▶ [TRY IT] Exactly as written, print every line of the listing below and omit its pictures.
INFORMATION START
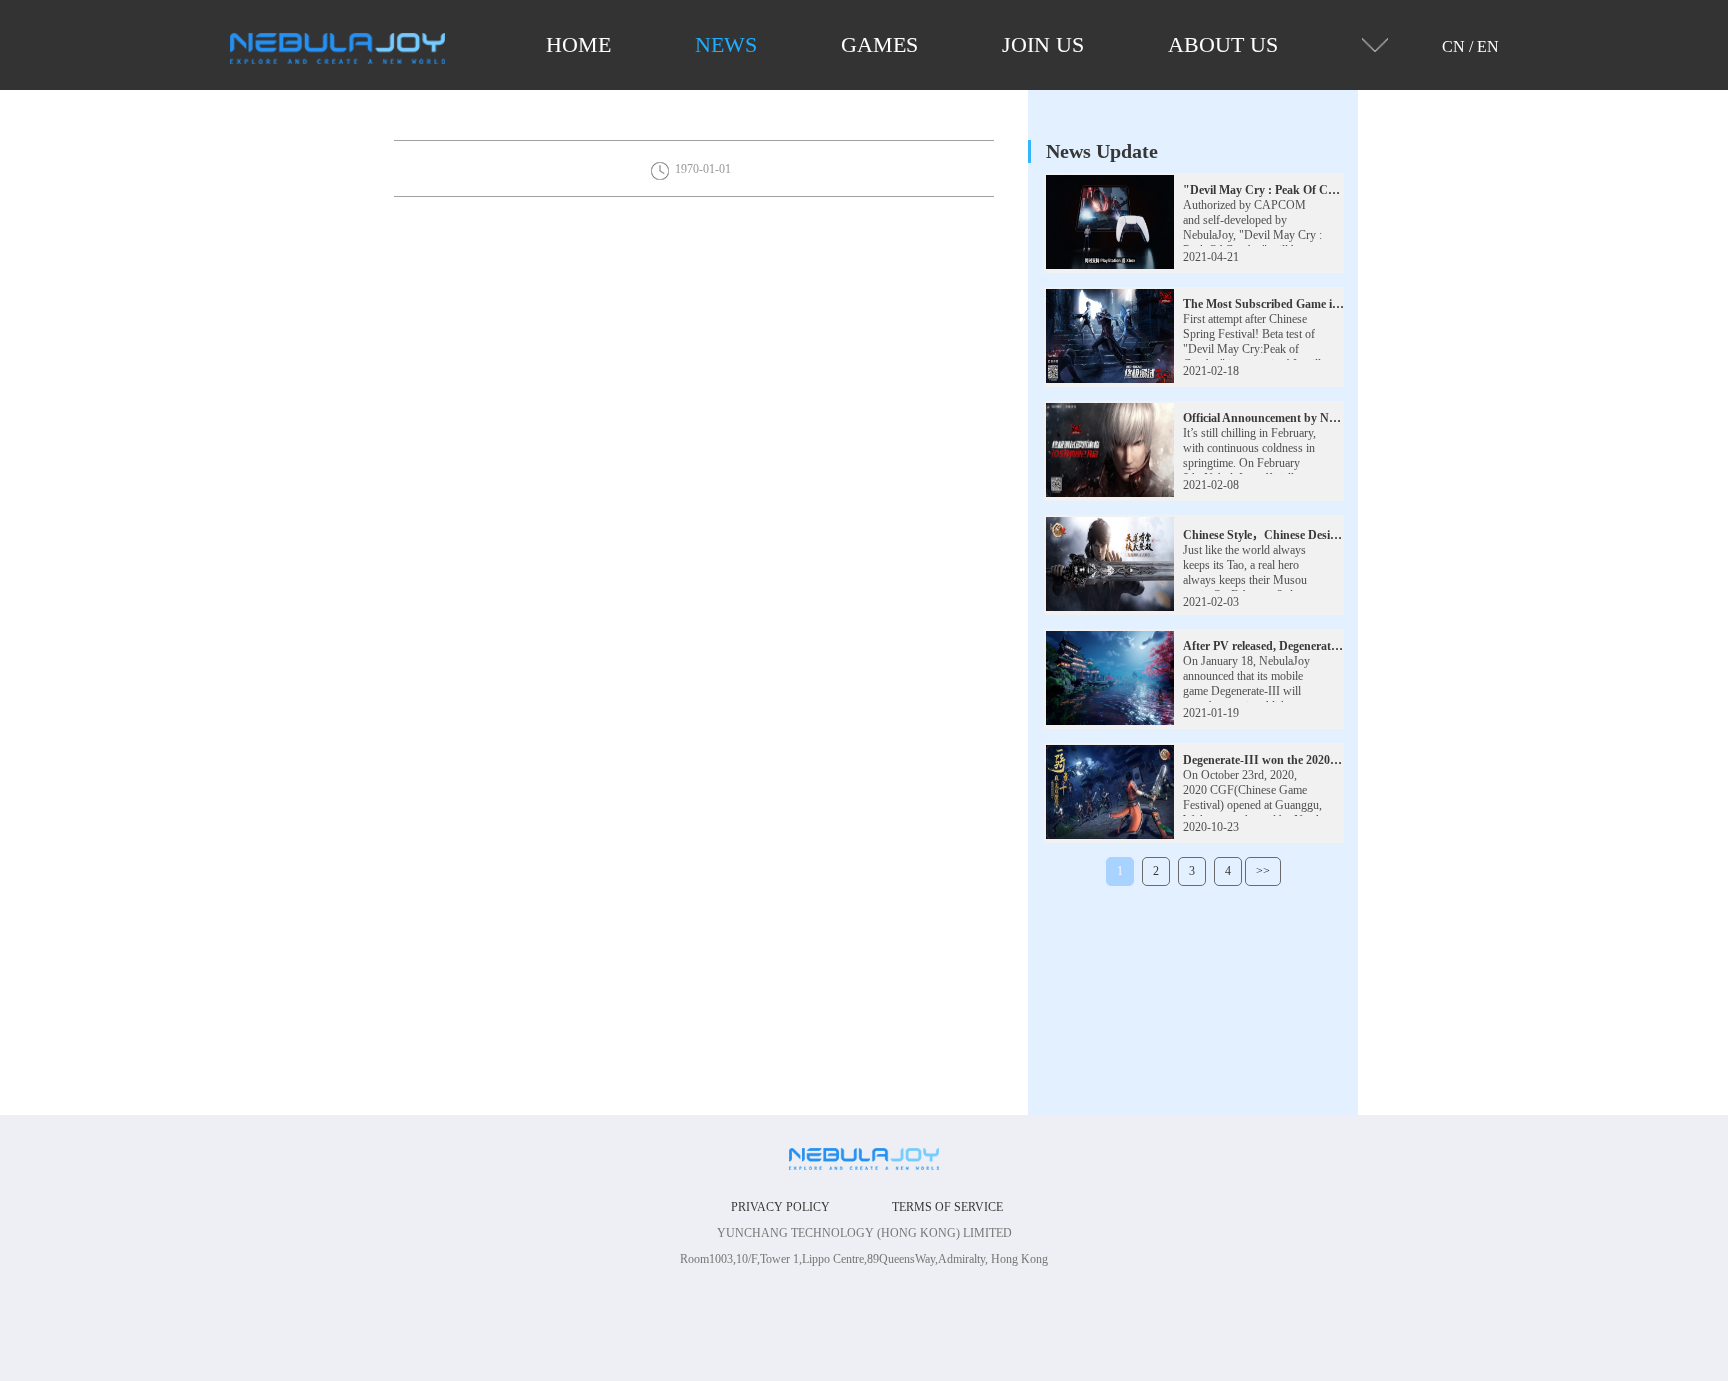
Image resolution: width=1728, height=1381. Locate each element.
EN (1488, 46)
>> (1263, 871)
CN (1453, 46)
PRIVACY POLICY (780, 1207)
INFORMATION END
▶ [ANSWER FOR THIS EXERCISE]
Image resolution: width=1728, height=1381. Locate each element.
EN (1488, 46)
>> (1263, 871)
CN (1453, 46)
PRIVACY POLICY (780, 1207)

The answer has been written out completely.